I love analyzing cause and effect. In fact, my wife gets a little irritated by my constant WHY questions.  “I wonder why this happened?”, and “What was the cause of that?”, etc.
It is a basic curiosity that drives me to question the causes for the things that are happening around me.  Now, I may take it to the extreme, because this has become almost a hobby of mine.  But when it comes to understanding your donor’s behavior, it is very critical to ask WHY.
Why did this donor give that amount?
Why did that donor not give?
Why did this donor give a different amount than I expected?
After your 2012 books close, a very important analytical task must be done.  You must go through your entire caseload, donor by donor, and ask the WHY question that is appropriate to each donor.  If you do this you will know what is working and what isn’t.
So right now, set aside at least a half a day – 4+ hours – maybe even a whole day – to do this work.  I know that as you read this you may be saying, “I don’t have the time to do this!”,  OR, “I really don’t have the motivation to do this.  It’s boring and tedious.”
If this is what you are saying, then you have to, as an act of will, make yourself do this work.  If you don’t you will not be successful in the coming months.  And, I believe, wanting to achieve your personal success should be motivating.
Here are several questions to ask yourself as you work through each donor on your caseload:

  1. First of all, ask the WHY question for each donor.  In other words, try to discern what caused the result you received.
  2. Do you know this donor’s interests and passions?  If not, why don’t you?  This is basic stuff.  We have been talking about this over and over again in this blog.  Why is it that getting this very basic, fundamental and critical information is so difficult for you?  You have to ask yourself this question.  For Jeff and me, this is one of the most frustrating topics in our work – that of getting an MGO to take the basic step of securing the passions and interests of each donor on his or her caseload.  You must have this to be successful.
  3. As you look at each donor, ask yourself, “Do I have a plan to move this donor to a greater engagement with me and the organization?” If you do, good for you.  If you don’t, you need to develop one.  Giving the donor a gift or sending a thank you note is nice, but it is not a plan.  Jeff and I find way too many MGOs who think dropping by with a gift is all that needs to happen.  You must have a plan.

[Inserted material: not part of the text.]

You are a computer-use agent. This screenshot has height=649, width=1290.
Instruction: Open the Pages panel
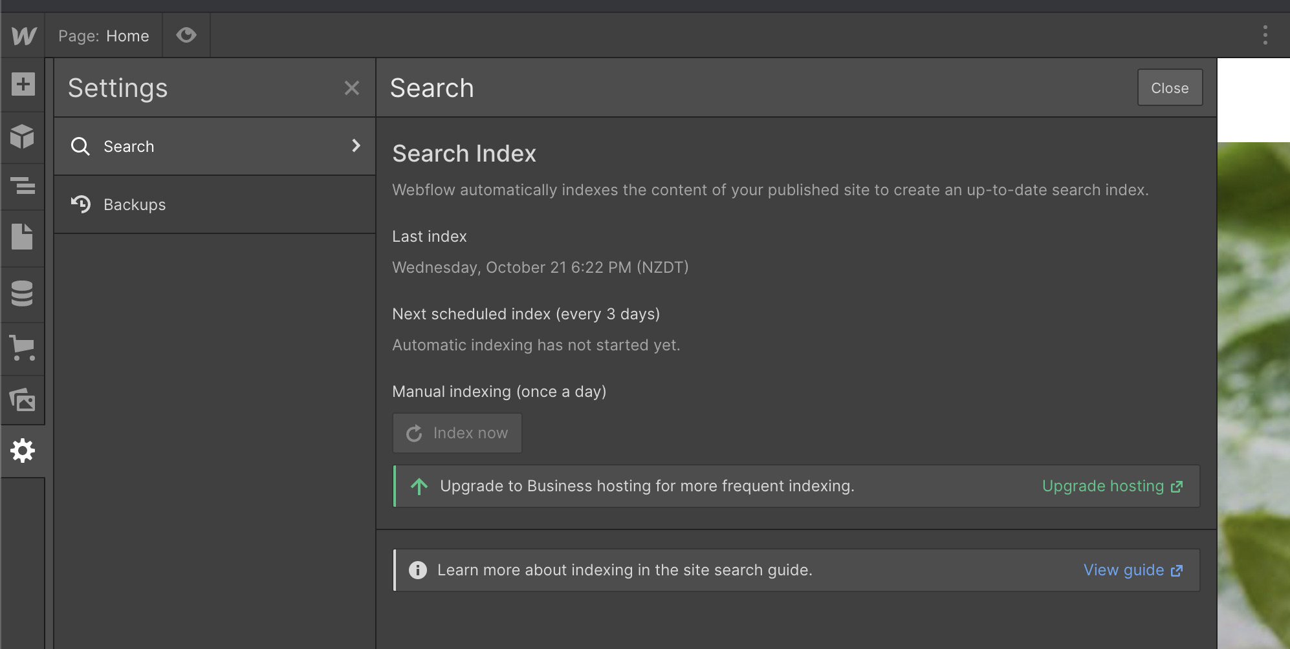pyautogui.click(x=22, y=237)
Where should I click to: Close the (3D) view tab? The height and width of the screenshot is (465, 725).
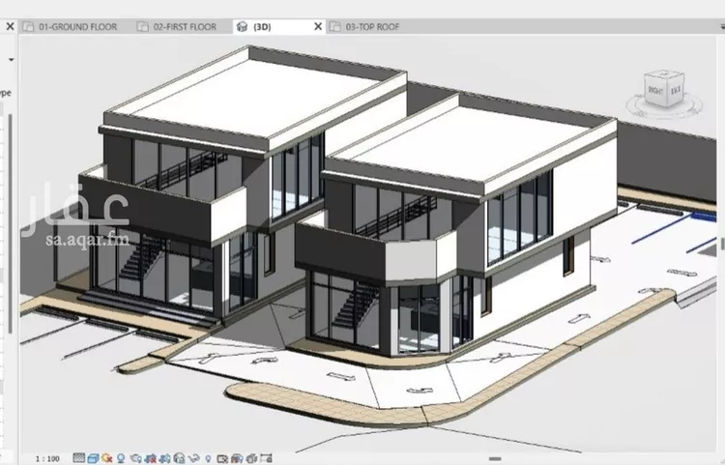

  4. Does your plan contain proven strategies that work? This question implies that you know what works in general and you know what works with each donor.  If you don’t, you have not completed step #1 above – asking the WHY question.

While this exercise of asking why and determining what strategies work seems rather basic, believe me, very few MGOs actually do it.  The ones that do are extremely successful professionals. The ones that don’t are usually very frustrated.
As you look forward to this new year, remember that you have in your care some wonderful people who are on your caseload.  They each have hopes and dreams about what their giving will do to better our world.
And they are counting on YOU to help them out.  Be sure you know WHY things are happening between you.